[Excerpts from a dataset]
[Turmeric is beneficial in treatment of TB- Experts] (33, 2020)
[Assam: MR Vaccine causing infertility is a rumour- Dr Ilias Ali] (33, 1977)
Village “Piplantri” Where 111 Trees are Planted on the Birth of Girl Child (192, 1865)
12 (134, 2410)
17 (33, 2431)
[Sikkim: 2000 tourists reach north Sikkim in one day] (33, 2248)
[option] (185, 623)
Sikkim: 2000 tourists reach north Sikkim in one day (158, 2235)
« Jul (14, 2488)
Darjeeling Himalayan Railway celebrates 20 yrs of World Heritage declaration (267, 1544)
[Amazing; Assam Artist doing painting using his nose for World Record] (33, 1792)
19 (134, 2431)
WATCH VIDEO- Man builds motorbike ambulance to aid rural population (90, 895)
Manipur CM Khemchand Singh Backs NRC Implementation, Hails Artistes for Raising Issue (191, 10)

▶ WORK ITEM:
Scan the records above for the string "World", then report every line that contains it.

▶ RESULT FOR THIS EXERCISE:
Darjeeling Himalayan Railway celebrates 20 yrs of World Heritage declaration (267, 1544)
[Amazing; Assam Artist doing painting using his nose for World Record] (33, 1792)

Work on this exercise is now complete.